Obecnie konie stacjonują przy torze, ANR proponuje, by były przywożone z Kozienic tylko na gonitwy. Totalizator, który ma 30-letnią dzierżawę służewieckich wyścigów, mógłby zwolnione pomieszczenia zagospodarować. Problemem jest niechęć hodowców, którym nie uśmiecha się wożenie koni.
Przez blisko rok trwały negocjacje z Urzędem Marszałkowskim Województwa Łódzkiego dotyczące ratowania Stada Ogierów w Bogusławicach. Rozmowy kontynuuje Ministerstwo Skarbu Państwa, któremu ANR przekazała udziały w spółce. Resort ma doświadczenie w końskiej prywatyzacji: sprzedał niedawno Stadninę Koni Strzegom bielskiej firmie Granlux, która zapłaciła za udziały 7,2 mln zł (z nowym właścicielem nie udało nam się skontaktować).
W prywatne ręce mogą też przejść inne spółki.

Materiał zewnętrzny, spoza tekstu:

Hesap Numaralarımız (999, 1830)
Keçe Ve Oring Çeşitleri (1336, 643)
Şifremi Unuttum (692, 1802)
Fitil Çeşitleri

Decyzje o ich losach mają zapaść już niebawem, po walnych zgromadzeniach. ANR szuka ratunku dla wszystkich nadzorowanych spółek. Na niewiele jednak to się zda, skoro prywatni hodowcy zamiast polskich koni chętnie kupują sprowadzane z zagranicy.
— Hasło: "kupując polskie konie, ratujesz polską hodowlę", jest jak najbardziej na miejscu, pytanie tylko, czy jest społecznie i ekonomicznie do zaakceptowania — mówi Sławomir Pietrzak.
okiem eksperta
Michał Wierusz-Kowalski, Polski Związek Jeździecki
Wszystkich stad ogierów nie da się ocalić
W państwowych stadninach i stadach ogierów zawsze brakowało konkretów — prawdziwej reformy, efektywnych działań naprawczych. Były tylko działania doraźne. Stadniny radzą sobie lepiej dzięki posiadanym majątkom. Gorzej ze stadami ogierów, które przestały być konkurencyjne. Przy obecnej strukturze "przemysłu" końskiego trzeba się zastanowić, czy w 38-milionowym kraju potrzeba nam 10 stad. Moim zdaniem, nie da się ocalić wszystkich. Trzeba wybrać najważniejsze. W niektórych przypadkach konieczna może być likwidacja lub sprzedaż. To niepopularne decyzje, ale nie można w nieskończoność przedłużać agonii.
20
Nad tyloma końskimi spółkami nadzór sprawuje obecnie Agencja Nieruchomości Rolnych.
3
Tyle z nich to stada ogierów. Spółki te nie prowadzą działalności hodowlanej tak jak stadniny, a skupiają najlepsze ogiery, które wysyłane są "w teren" jako reproduktorzy.
174,5
mln zł Takie były przychody spółek hodowli koni w 2009 r., które nadzoruje Agencja Nieruchomości Rolnych.